Érico Brás – É necessário, importante, mas a gente só precisa prestar atenção porque o feminismo é um movimento criado pelas mulheres brancas. O feminismo não atende a mulher preta. A mulher preta tem outras necessidades. Na fundação do feminismo não foi pensada a condição da mulher negra. Tem que se levar em conta a raça, as consequências históricas, a condição social. Era bom uma mulher preta falar sobre isso.

RG – Tem projetos futuros?

Érico Brás – Quero muito ter um programa meu. 

RG – Que tipo de programa?

Érico Brás – Ah, não sei ainda. Por enquanto eu estou satisfeito no “Se Joga”, a gente voltou há pouco, eu estou aprendendo. Mas no futuro, com certeza, eu queria um programa para mim.

Foto: Leonardo Pequiar

RG – E sonhos?

Érico Brás – Ah, minha filha, quem não sonha não anda de avião (risos). Eu tenho muitos sonhos, muitos. Mas sonho não se conta, porque sonhos são ideias que vêm de um lugar que a gente não conhece, e as ideias dos lugares que a gente não conhece são preciosas. Enquanto não materializá-las, não conto.

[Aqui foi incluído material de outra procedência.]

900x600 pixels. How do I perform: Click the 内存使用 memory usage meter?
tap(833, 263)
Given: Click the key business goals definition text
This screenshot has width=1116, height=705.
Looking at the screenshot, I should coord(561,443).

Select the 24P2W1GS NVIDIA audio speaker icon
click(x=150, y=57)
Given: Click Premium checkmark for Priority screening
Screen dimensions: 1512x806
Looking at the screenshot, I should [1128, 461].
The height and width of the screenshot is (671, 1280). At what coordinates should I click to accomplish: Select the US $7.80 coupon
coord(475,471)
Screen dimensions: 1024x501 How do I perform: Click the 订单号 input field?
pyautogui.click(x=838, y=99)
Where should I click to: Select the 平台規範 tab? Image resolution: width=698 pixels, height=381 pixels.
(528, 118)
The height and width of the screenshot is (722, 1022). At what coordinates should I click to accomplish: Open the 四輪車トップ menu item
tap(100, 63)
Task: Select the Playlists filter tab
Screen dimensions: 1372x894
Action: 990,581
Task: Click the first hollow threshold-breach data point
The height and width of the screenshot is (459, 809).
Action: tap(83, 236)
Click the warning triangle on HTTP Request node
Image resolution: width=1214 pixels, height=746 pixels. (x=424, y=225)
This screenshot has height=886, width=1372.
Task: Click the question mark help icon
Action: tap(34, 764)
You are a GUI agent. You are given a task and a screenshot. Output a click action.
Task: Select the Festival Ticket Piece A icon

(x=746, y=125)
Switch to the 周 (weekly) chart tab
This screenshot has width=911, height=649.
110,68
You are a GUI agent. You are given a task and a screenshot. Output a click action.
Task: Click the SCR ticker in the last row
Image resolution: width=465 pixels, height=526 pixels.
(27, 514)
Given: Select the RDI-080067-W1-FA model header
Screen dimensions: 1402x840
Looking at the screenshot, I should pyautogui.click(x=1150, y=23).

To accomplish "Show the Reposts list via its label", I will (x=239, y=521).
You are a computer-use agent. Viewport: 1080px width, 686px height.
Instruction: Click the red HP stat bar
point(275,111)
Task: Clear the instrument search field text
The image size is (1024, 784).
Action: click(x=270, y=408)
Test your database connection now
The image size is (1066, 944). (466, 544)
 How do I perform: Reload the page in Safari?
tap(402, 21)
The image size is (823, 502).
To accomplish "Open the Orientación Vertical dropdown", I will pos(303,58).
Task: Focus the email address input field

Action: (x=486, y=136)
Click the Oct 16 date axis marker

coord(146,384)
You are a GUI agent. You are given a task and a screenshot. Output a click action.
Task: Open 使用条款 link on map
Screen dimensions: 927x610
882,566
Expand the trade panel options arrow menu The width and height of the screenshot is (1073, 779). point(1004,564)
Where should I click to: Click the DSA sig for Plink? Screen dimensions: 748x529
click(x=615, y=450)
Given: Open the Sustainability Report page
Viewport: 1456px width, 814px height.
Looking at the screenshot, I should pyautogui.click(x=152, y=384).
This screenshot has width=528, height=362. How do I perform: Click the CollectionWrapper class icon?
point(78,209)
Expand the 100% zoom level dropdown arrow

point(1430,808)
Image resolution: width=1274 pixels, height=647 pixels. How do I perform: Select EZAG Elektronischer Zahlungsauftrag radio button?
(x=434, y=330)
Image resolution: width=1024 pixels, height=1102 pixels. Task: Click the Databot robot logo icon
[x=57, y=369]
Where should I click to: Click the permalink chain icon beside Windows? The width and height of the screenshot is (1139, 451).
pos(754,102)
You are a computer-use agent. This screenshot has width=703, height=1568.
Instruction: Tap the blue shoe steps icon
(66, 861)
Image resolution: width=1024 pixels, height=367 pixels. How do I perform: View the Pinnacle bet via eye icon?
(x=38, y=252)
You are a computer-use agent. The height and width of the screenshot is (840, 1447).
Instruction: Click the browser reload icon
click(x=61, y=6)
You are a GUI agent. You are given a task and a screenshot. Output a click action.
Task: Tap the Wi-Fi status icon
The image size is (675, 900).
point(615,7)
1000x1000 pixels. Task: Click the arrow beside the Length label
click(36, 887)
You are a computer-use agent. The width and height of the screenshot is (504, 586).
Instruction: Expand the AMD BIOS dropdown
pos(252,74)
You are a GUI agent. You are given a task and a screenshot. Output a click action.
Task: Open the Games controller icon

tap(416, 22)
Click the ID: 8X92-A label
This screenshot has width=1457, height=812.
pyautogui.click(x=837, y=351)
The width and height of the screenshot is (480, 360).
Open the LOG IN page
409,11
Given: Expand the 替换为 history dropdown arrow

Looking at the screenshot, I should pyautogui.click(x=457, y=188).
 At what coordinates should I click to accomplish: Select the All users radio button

RG – Como cuida do corpo? 

Érico Brás – Eu faço tudo, eu como quase tudo, dá na telha eu vou malhar, não suporto academia, acho um saco, mas precisa ir, então prefiro sempre ao ar livre. Aí engordo, aí emagreço. Esse negócio é uma loucura. Tinha que ter uma fórmula que você tomasse uma vacina e ficava no peso que quisesse. Mas é isso, eu faço uma dietinha básica, fico ali honesto com ela, mas às vezes dou uma escorregada.